-- START --

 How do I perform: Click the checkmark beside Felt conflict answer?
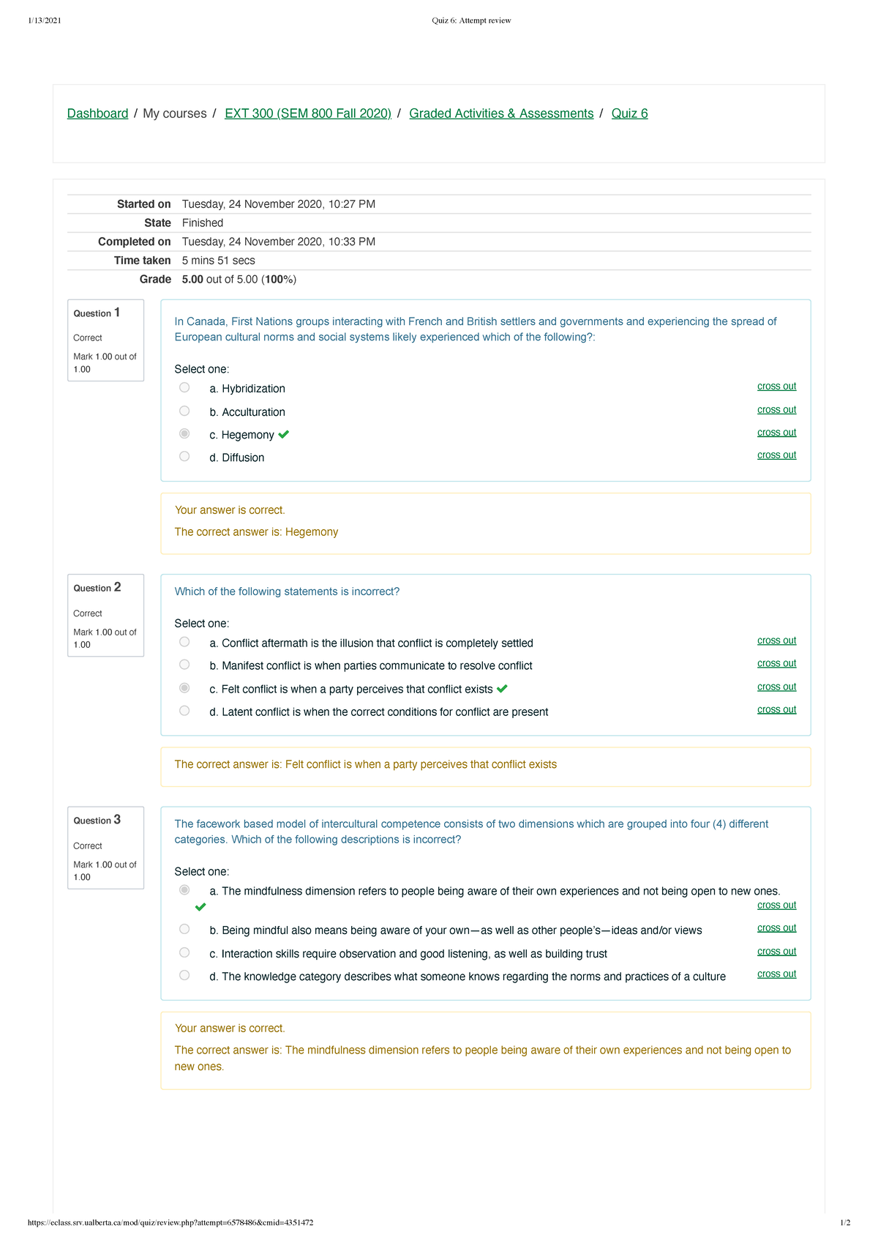coord(502,689)
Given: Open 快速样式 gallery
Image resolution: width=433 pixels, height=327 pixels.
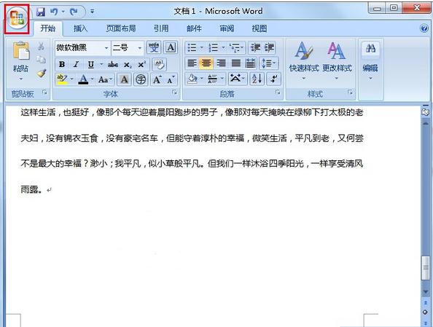Looking at the screenshot, I should (304, 60).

-- END --

Goal:
Rewrite all of the records with "checkmark" changed to "check mark" and nothing else altered. Leave the pictures out of your answer.

Result of the task:
 How do I perform: Click the check mark beside Felt conflict answer?
coord(502,689)
Given: Open 快速样式 gallery
Image resolution: width=433 pixels, height=327 pixels.
Looking at the screenshot, I should (304, 60).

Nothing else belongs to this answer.